I’ve just been talking about communities, which is where trolling started, but now with the rise of the sites that feature individuals and not topics – things like Twitter, Facebook, Instagram and all of that shit, a more personal trolling has risen up, but that’s a different kind of troll. It’s bullying by people who generally wouldn’t be bullies on the street. It’s uglier and harder to shrug off or ignore than community trolling, and it seems to be about 100 times worse if you’re female, and worse yet if you’re a young female. That to me is tragic, and makes community trolling by comparison seem like nothing more than a nuisance. I often say that I’m glad the Internet was not around when I was 20, but I can’t imagine what kind of impact it has on adolescents. We’re so fragile and impressionable, and it’s too young to be exposed to so much potential darkness and just…malevolence.

When the web was just getting started there were a lot of people who said, “What about kids? We should think before we just let them lose on here…” Now I don’t have any kids, which made it easy for me to say, but I always said I’d let my kids have unrestricted access to the Internet, and to everything else that’s considered “adult” for that matter. I think trying to prevent kids from doing something only makes them want to do that something more.

But now I’m not so sure. I wouldn’t want my 10 year old daughter to be on Twitter. Or one of the million other things I don’t even know about that the kids use that are even worse. I don’t know what it’s all doing to us, what impact it’s going to have on our future. We call these kids “digital natives,” but I think that’s a load of shit. They adapt quickly to technology, but they are still the same kids we were. They’re still raw and unformed and they’re still going to grow up and get jobs and become politicians and run shit. What’s that going to look like?

I guess I shouldn’t worry. I’m sure old people said the same thing when radio was invented, or rock and roll. “Jesus Christ, Evelyn, would you look at these kids! These shiftless greasers! What’s going to become of this country?!” They soon found out, the rock and roll generation was just as useless when they grew up and took over as all of the previous generations. I sure thought my generation was going to change things – we grew up during the Vietnam war and hippies and equality man! We all hated wars, right? We were all feminists, right? But the first Presidential election I was eligible to vote in, my generation elected Ronald Reagan and voted down the Equal Rights Amendment for women. It’s as if we thought a return to Leave it to Beaver and putting women back into the kitchen where they belonged was the answer. In the end all the politicians my generation elected were the same, all of the so called leaders, just as idiotic and corrupt. All we did was perfect the mediocrity we inherited.
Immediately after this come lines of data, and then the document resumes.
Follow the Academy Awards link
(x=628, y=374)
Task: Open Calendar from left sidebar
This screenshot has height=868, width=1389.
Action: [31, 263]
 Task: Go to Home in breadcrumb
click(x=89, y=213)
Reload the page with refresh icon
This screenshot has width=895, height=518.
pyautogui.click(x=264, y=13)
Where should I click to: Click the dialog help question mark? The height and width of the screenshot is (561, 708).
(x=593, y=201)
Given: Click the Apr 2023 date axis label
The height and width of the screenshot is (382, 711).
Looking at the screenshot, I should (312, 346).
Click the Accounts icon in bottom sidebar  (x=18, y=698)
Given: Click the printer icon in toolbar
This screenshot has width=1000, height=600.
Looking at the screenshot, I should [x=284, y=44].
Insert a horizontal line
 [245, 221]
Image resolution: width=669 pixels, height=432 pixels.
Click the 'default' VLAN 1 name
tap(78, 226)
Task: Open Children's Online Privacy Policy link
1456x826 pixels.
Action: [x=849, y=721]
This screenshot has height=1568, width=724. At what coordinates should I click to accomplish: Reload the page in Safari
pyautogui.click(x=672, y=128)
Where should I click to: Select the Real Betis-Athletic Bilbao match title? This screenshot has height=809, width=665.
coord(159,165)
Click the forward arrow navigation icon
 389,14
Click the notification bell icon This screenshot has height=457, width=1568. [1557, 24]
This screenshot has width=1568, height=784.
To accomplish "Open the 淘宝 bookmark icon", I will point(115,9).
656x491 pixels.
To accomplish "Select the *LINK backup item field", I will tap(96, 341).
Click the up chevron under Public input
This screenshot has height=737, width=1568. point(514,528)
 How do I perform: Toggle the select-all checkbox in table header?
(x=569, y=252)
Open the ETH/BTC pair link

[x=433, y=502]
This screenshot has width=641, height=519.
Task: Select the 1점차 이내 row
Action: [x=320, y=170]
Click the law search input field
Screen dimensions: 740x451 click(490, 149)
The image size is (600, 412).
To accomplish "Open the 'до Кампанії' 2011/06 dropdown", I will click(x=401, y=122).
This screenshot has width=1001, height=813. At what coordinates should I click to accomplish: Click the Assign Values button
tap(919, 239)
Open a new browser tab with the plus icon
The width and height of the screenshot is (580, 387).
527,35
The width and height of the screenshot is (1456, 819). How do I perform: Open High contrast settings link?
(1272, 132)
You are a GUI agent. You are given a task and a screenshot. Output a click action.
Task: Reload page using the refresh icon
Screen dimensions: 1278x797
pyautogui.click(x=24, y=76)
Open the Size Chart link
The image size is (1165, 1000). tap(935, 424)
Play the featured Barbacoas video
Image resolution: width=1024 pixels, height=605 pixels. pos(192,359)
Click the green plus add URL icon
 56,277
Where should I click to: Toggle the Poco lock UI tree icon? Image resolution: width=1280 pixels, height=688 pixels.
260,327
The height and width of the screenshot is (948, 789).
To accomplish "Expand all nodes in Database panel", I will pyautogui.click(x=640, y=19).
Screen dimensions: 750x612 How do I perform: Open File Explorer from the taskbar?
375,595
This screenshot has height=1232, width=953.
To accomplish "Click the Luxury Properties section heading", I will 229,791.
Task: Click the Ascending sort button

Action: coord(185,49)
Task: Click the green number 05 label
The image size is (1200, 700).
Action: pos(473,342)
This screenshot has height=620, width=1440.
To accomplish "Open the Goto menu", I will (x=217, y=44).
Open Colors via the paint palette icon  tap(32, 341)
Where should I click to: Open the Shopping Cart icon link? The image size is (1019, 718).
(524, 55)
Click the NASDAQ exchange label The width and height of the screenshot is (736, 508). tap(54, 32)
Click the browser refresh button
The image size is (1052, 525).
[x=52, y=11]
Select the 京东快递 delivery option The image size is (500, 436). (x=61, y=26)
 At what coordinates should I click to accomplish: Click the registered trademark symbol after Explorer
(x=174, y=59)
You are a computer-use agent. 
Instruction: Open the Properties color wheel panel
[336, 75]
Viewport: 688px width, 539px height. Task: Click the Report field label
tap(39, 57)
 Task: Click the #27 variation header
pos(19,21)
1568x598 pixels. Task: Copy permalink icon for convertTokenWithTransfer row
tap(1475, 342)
That election of Reagan did two things, it inspired the second generation of punk rock, gave them something to be against, and it set us down the path of polarization that lead to where we are now. How did that happen? Well, if you’re old enough you might remember that discussions about politics on TV and radio used to seem a lot more balanced. That’s because we had something called “equal time,” which was a rule that said if you gave half an hour to a conservative nutbag you also had to give a half an hour to an opposing liberal nutbag. That effectively prevented us from having something as biased and agenda-driven as Fox News. You couldn’t have Fox News because half of the time it would have had to be opposing viewpoints. But the Reagan administration put an end to that equal time rule, and what we ended up with is the toxic and moronic political discussion – quote unquote – that we have now.

Ah, but I digress yet again. A few years ago there were a lot of articles about trolls on mainstream websites and they all asked the same questions in the final paragraph: “what can we do?” “when will the Internet be free of trolls?” the answer to that is easy: we won’t have trolls when we take all the humans off the Internet. Or when the Internet dies somehow and we’re all faced with ourselves again, minus selfies and car key locator apps.

I don’t see that happening any time soon. In the meantime all we can do is look up and watch the unlikely seagulls fly past. And try to be more kind to each other.